**Exercise description:**
Please could you give again the lines from the one holding "Task: Switch to the Picture" through the final line of the data below, exactly, with no other lines?

==*==

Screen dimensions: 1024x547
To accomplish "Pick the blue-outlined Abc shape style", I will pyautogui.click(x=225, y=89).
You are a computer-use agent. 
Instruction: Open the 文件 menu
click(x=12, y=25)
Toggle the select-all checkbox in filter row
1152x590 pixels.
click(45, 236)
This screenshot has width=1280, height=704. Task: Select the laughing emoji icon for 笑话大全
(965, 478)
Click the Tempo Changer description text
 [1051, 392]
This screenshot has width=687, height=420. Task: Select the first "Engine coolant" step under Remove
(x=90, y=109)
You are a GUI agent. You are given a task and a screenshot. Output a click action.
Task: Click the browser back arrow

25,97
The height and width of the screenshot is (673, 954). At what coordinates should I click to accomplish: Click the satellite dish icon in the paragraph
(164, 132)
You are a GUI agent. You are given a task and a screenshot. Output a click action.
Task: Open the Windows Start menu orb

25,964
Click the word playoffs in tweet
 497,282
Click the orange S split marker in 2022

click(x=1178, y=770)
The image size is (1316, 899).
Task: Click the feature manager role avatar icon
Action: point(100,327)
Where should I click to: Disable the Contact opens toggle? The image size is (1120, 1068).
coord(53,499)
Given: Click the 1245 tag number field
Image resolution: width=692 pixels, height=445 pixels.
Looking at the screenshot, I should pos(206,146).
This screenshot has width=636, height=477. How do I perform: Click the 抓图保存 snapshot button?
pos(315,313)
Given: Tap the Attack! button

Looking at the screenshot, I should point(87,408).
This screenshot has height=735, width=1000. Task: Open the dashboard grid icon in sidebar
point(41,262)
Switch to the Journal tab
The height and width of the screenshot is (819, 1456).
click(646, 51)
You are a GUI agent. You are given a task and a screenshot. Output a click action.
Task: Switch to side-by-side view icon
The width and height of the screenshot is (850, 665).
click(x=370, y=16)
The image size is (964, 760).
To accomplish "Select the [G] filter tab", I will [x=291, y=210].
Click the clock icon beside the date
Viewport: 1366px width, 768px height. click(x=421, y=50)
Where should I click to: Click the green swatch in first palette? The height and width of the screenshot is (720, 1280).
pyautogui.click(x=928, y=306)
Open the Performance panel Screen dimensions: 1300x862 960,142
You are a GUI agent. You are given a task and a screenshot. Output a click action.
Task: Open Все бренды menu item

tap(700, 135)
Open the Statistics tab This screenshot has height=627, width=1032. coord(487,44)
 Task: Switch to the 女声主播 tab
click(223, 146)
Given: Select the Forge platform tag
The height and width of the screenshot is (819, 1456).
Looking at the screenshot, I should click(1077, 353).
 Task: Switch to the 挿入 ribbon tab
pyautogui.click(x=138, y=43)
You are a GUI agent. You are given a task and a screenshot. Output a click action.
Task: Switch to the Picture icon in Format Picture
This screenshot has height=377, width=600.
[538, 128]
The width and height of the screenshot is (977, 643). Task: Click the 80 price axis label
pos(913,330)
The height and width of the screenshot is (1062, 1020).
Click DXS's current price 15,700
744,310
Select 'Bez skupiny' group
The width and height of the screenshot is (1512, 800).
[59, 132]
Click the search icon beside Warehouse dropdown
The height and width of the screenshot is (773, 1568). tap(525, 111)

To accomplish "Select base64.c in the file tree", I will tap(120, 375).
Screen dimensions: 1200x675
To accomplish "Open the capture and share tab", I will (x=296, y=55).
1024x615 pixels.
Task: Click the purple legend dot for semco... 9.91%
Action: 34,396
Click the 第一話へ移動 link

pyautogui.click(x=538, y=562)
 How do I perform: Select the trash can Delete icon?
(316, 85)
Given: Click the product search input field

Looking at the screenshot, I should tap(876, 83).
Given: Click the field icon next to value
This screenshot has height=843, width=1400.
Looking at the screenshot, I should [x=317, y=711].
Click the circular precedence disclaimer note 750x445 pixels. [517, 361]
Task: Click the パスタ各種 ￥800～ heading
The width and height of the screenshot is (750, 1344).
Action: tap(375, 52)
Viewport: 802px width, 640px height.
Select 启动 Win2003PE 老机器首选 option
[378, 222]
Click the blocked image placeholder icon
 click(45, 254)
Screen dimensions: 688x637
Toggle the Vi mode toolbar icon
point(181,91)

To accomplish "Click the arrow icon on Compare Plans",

==*==

**Result of the exercise:**
Task: Switch to the Picture icon in Format Picture
This screenshot has height=377, width=600.
[538, 128]
The width and height of the screenshot is (977, 643). Task: Click the 80 price axis label
pos(913,330)
The height and width of the screenshot is (1062, 1020).
Click DXS's current price 15,700
744,310
Select 'Bez skupiny' group
The width and height of the screenshot is (1512, 800).
[59, 132]
Click the search icon beside Warehouse dropdown
The height and width of the screenshot is (773, 1568). tap(525, 111)

To accomplish "Select base64.c in the file tree", I will tap(120, 375).
Screen dimensions: 1200x675
To accomplish "Open the capture and share tab", I will (x=296, y=55).
1024x615 pixels.
Task: Click the purple legend dot for semco... 9.91%
Action: 34,396
Click the 第一話へ移動 link

pyautogui.click(x=538, y=562)
 How do I perform: Select the trash can Delete icon?
(316, 85)
Given: Click the product search input field

Looking at the screenshot, I should tap(876, 83).
Given: Click the field icon next to value
This screenshot has height=843, width=1400.
Looking at the screenshot, I should [x=317, y=711].
Click the circular precedence disclaimer note 750x445 pixels. [517, 361]
Task: Click the パスタ各種 ￥800～ heading
The width and height of the screenshot is (750, 1344).
Action: tap(375, 52)
Viewport: 802px width, 640px height.
Select 启动 Win2003PE 老机器首选 option
[378, 222]
Click the blocked image placeholder icon
 click(45, 254)
Screen dimensions: 688x637
Toggle the Vi mode toolbar icon
point(181,91)

To accomplish "Click the arrow icon on Compare Plans",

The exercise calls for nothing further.